Khan could come to regret his decision to keep this staff intact with the bevy of picks in 2020, especially if the season begins slowly. When deciding to retain general manager Dave Caldwell and head coach Doug Marrone into 2020, Khan expressed the desire to compete for a postseason berth this year. That will hang like the Sword of Damocles over the two men this fall.

This week's news with the Jags puts no fewer than three things into focus for me in the coming months:

1. Any non-quarterback is fair game in the draft at No. 9.

There are needs across the board, and the cliché "best player available" should apply here.

2. The team can trade Foles.

Cutting Foles isn't an option, and the Jags are prepared to go into camp with the two quarterbacks. But the quarterback carousel is about to begin in the NFL, and what happens when a team in the Tom Brady sweepstakes misses out? Or, what if, after Brady goes back to New England and Teddy Bridgewater is scooped up, teams decide Foles is the next-best option over declining Philip Rivers?

As my colleague Sean Wagner-McGough notes, the Jags could trade Foles (and some of that draft capital) in a salary dump with a team that can take it on. The flush-with-cap-space Colts team comes to mind there if the Rivers pairing never works out.  

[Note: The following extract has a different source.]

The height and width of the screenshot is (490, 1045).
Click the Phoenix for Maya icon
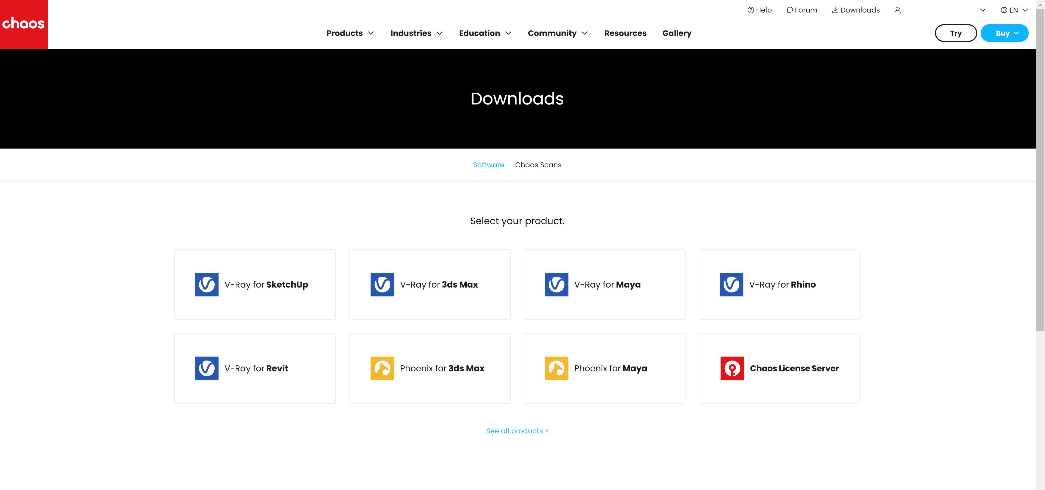[x=556, y=368]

3. Calais Campbell should be safe.

The Jags would save $15 million in cap space if they cut the defensive end before his age-34 season, but that would be unwise for any number of reasons off the field.

Campbell just earned the NFL Walter Payton Man of the Year award. He's beloved in the locker room and in the Jacksonville community at large. The Jags have already shipped two of their home games to London for this upcoming season. The franchise has one playoff appearance in a dozen years.

Releasing Campbell is, to me, unthinkable at this point. The Jaguars cannot send yet another message to their fans that they don't care about them.

A series of errors over years have the Jaguars floating in the worst place you can be: football purgatory. The events of the next two months will either pull them out of keep them there.